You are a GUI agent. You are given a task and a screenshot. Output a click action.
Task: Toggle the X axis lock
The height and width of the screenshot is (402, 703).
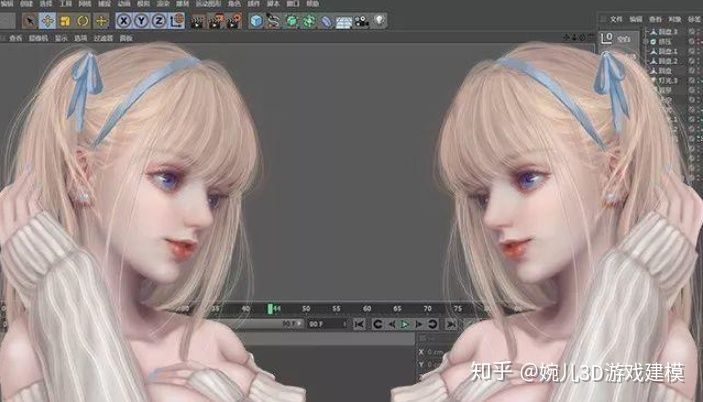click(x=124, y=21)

◇ ◇ ◇ ◇

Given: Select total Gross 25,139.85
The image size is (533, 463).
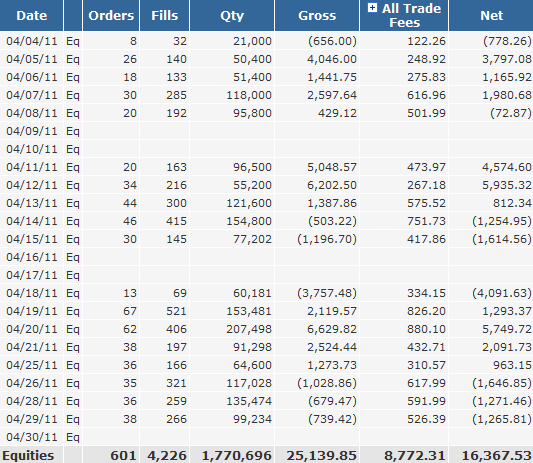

◇ ◇ ◇ ◇

### Exercise brief
Copy the data word for word, starting with the line that contains "Given: Select total Gross 25,139.85" and going on through the line that contains "The image size is (533, 463).".

### Task response
Given: Select total Gross 25,139.85
The image size is (533, 463).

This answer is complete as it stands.